◆ The problem ◆
Copy out each of the lines below word for word, with every character kept the same.

· · · · ·

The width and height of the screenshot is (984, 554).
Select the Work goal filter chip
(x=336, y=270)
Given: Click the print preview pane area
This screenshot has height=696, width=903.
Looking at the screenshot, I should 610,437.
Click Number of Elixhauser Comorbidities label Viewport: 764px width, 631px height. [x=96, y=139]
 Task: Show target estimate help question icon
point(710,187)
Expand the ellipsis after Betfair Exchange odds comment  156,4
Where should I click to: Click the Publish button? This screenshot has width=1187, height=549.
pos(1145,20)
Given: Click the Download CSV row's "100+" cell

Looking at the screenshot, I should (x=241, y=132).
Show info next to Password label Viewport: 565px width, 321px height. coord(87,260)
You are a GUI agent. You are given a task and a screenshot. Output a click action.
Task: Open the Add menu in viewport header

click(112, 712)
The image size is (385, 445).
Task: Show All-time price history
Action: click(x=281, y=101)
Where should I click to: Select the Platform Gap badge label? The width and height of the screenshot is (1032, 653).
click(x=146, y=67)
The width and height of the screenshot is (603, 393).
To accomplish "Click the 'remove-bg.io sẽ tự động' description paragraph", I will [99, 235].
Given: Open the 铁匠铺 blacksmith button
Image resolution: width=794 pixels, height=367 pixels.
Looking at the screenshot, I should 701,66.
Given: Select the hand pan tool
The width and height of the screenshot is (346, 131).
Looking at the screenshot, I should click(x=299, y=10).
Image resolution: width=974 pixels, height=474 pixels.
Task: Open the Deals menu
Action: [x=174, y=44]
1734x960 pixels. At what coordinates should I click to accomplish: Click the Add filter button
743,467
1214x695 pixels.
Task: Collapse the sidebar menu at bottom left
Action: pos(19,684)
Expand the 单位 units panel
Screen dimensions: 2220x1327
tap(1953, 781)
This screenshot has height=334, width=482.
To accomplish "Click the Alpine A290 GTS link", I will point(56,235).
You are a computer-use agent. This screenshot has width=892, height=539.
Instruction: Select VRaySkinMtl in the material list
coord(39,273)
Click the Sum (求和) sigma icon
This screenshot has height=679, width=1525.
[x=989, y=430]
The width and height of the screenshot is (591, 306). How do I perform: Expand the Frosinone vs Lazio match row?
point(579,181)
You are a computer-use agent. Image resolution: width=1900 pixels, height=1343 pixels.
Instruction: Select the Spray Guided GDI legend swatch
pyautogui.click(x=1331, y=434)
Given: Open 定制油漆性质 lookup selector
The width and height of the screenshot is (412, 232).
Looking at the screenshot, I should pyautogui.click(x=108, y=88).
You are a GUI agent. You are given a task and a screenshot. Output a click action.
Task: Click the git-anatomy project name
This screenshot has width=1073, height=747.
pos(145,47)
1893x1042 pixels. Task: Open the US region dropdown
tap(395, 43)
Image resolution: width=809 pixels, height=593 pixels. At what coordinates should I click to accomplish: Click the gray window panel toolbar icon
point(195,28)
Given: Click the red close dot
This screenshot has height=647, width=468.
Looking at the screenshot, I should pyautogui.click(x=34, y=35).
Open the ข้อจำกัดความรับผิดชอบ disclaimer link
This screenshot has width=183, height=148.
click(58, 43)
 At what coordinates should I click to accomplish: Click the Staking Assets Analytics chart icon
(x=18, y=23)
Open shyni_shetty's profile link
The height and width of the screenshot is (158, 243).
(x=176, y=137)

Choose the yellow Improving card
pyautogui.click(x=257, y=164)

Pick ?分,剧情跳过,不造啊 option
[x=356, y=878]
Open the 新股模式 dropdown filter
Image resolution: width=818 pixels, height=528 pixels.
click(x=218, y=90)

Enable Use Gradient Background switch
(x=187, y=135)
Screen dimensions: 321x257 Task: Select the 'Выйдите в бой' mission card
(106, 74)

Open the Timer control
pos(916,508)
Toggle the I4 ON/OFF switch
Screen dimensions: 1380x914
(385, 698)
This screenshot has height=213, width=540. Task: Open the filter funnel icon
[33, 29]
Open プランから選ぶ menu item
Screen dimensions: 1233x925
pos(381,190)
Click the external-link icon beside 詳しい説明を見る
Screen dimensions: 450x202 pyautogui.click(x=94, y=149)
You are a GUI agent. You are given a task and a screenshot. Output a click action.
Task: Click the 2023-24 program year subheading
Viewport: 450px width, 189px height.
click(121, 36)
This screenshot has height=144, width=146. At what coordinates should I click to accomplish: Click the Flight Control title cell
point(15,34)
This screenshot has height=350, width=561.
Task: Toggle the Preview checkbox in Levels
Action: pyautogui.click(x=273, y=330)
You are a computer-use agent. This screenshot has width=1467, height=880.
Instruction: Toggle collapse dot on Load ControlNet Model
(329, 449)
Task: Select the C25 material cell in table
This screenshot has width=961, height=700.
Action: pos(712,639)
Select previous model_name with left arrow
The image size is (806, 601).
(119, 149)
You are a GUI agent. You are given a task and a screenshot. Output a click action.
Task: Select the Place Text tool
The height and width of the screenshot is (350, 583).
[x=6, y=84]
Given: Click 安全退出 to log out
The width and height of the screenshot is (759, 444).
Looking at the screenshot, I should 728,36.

· · · · ·

◆ Solution to this task ◆
The width and height of the screenshot is (984, 554).
Select the Work goal filter chip
(x=336, y=270)
Given: Click the print preview pane area
This screenshot has height=696, width=903.
Looking at the screenshot, I should 610,437.
Click Number of Elixhauser Comorbidities label Viewport: 764px width, 631px height. [x=96, y=139]
 Task: Show target estimate help question icon
point(710,187)
Expand the ellipsis after Betfair Exchange odds comment  156,4
Where should I click to: Click the Publish button? This screenshot has width=1187, height=549.
pos(1145,20)
Given: Click the Download CSV row's "100+" cell

Looking at the screenshot, I should (x=241, y=132).
Show info next to Password label Viewport: 565px width, 321px height. coord(87,260)
You are a GUI agent. You are given a task and a screenshot. Output a click action.
Task: Open the Add menu in viewport header

click(112, 712)
The image size is (385, 445).
Task: Show All-time price history
Action: click(x=281, y=101)
Where should I click to: Select the Platform Gap badge label? The width and height of the screenshot is (1032, 653).
click(x=146, y=67)
The width and height of the screenshot is (603, 393).
To accomplish "Click the 'remove-bg.io sẽ tự động' description paragraph", I will [99, 235].
Given: Open the 铁匠铺 blacksmith button
Image resolution: width=794 pixels, height=367 pixels.
Looking at the screenshot, I should 701,66.
Given: Select the hand pan tool
The width and height of the screenshot is (346, 131).
Looking at the screenshot, I should click(x=299, y=10).
Image resolution: width=974 pixels, height=474 pixels.
Task: Open the Deals menu
Action: [x=174, y=44]
1734x960 pixels. At what coordinates should I click to accomplish: Click the Add filter button
743,467
1214x695 pixels.
Task: Collapse the sidebar menu at bottom left
Action: pos(19,684)
Expand the 单位 units panel
Screen dimensions: 2220x1327
tap(1953, 781)
This screenshot has height=334, width=482.
To accomplish "Click the Alpine A290 GTS link", I will point(56,235).
You are a computer-use agent. This screenshot has width=892, height=539.
Instruction: Select VRaySkinMtl in the material list
coord(39,273)
Click the Sum (求和) sigma icon
This screenshot has height=679, width=1525.
[x=989, y=430]
The width and height of the screenshot is (591, 306). How do I perform: Expand the Frosinone vs Lazio match row?
point(579,181)
You are a computer-use agent. Image resolution: width=1900 pixels, height=1343 pixels.
Instruction: Select the Spray Guided GDI legend swatch
pyautogui.click(x=1331, y=434)
Given: Open 定制油漆性质 lookup selector
The width and height of the screenshot is (412, 232).
Looking at the screenshot, I should pyautogui.click(x=108, y=88).
You are a GUI agent. You are given a task and a screenshot. Output a click action.
Task: Click the git-anatomy project name
This screenshot has width=1073, height=747.
pos(145,47)
1893x1042 pixels. Task: Open the US region dropdown
tap(395, 43)
Image resolution: width=809 pixels, height=593 pixels. At what coordinates should I click to accomplish: Click the gray window panel toolbar icon
point(195,28)
Given: Click the red close dot
This screenshot has height=647, width=468.
Looking at the screenshot, I should pyautogui.click(x=34, y=35).
Open the ข้อจำกัดความรับผิดชอบ disclaimer link
This screenshot has width=183, height=148.
click(58, 43)
 At what coordinates should I click to accomplish: Click the Staking Assets Analytics chart icon
(x=18, y=23)
Open shyni_shetty's profile link
The height and width of the screenshot is (158, 243).
(x=176, y=137)

Choose the yellow Improving card
pyautogui.click(x=257, y=164)

Pick ?分,剧情跳过,不造啊 option
[x=356, y=878]
Open the 新股模式 dropdown filter
Image resolution: width=818 pixels, height=528 pixels.
click(x=218, y=90)

Enable Use Gradient Background switch
(x=187, y=135)
Screen dimensions: 321x257 Task: Select the 'Выйдите в бой' mission card
(106, 74)

Open the Timer control
pos(916,508)
Toggle the I4 ON/OFF switch
Screen dimensions: 1380x914
(385, 698)
This screenshot has height=213, width=540. Task: Open the filter funnel icon
[33, 29]
Open プランから選ぶ menu item
Screen dimensions: 1233x925
pos(381,190)
Click the external-link icon beside 詳しい説明を見る
Screen dimensions: 450x202 pyautogui.click(x=94, y=149)
You are a GUI agent. You are given a task and a screenshot. Output a click action.
Task: Click the 2023-24 program year subheading
Viewport: 450px width, 189px height.
click(121, 36)
This screenshot has height=144, width=146. At what coordinates should I click to accomplish: Click the Flight Control title cell
point(15,34)
This screenshot has height=350, width=561.
Task: Toggle the Preview checkbox in Levels
Action: pyautogui.click(x=273, y=330)
You are a computer-use agent. This screenshot has width=1467, height=880.
Instruction: Toggle collapse dot on Load ControlNet Model
(329, 449)
Task: Select the C25 material cell in table
This screenshot has width=961, height=700.
Action: pos(712,639)
Select previous model_name with left arrow
The image size is (806, 601).
(119, 149)
You are a GUI agent. You are given a task and a screenshot. Output a click action.
Task: Select the Place Text tool
The height and width of the screenshot is (350, 583).
[x=6, y=84]
Given: Click 安全退出 to log out
The width and height of the screenshot is (759, 444).
Looking at the screenshot, I should 728,36.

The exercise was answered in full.